DHA argued that the amendments made through the Finance Act 2024, which introduced higher withholding tax rates for filers, late filers, and non-filers, should only apply to transactions made after the law’s enactment. The LHC agreed, ruling that the law cannot apply retroactively unless explicitly stated.
Impact of New Tax Rates on Real Estate
The court clarified that Rule 1A, which introduced the new tax categories, “shall not affect past transactions”. This means property deals concluded before the 2024 Finance Act cannot be taxed under the new rates.
In the 2024 budget, the government raised withholding taxes on:
- Property sales: 4% for filers, 8% for late filers, and 10% for non-filers.
- Property purchases: 4% for filers, 8% for late filers, and 20% for non-filers.
Despite these increases, withholding tax collection dropped by 7% in the first quarter of the fiscal year.
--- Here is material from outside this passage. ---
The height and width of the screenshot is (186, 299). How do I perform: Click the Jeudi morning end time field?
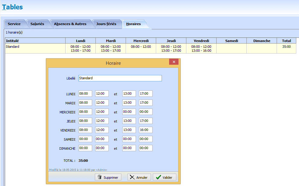click(x=102, y=121)
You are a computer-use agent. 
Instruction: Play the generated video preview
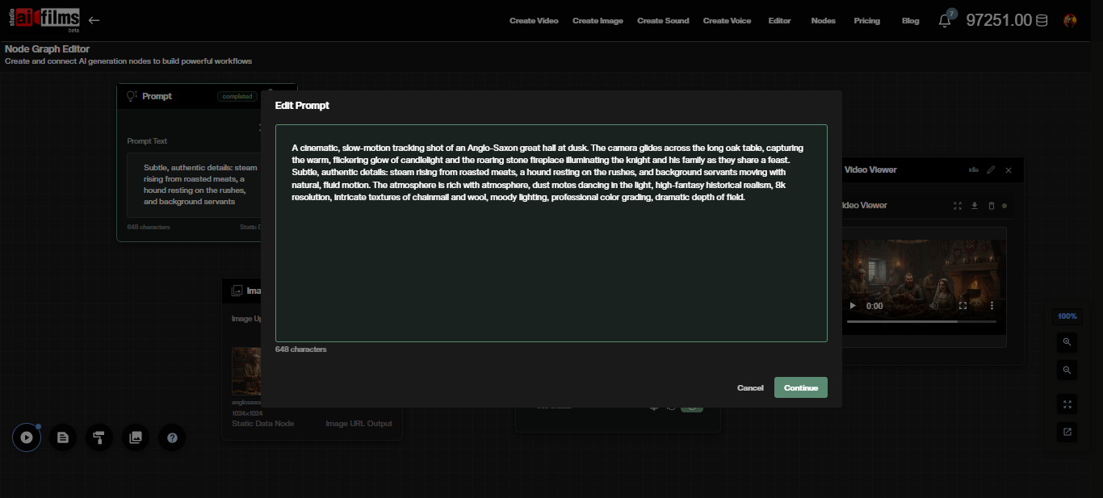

The FBR collected Rs48 billion, down by Rs3.1 billion compared to the previous year, reflecting slower activity in the real estate sector.
Court’s Recommendations to the FBR
The LHC stressed that fiscal laws cannot be applied retroactively unless this is explicitly stated by lawmakers. The court suggested that the FBR should hire experienced draftsmen to avoid such legal challenges in future legislation.
Moreover, the extension of tax return deadlines this year has further complicated the issue. The FBR extended the deadline to October 30, which diluted the purpose of the late filer category. This also turned it into a tool for additional tax collection rather than a means to encourage timely filings.
Future Outlook
This ruling serves as a reminder that clearer laws are essential for effective tax collection. While past transactions are protected by this ruling, the FBR will need to balance its push for higher compliance with its need to meet revenue targets in the future.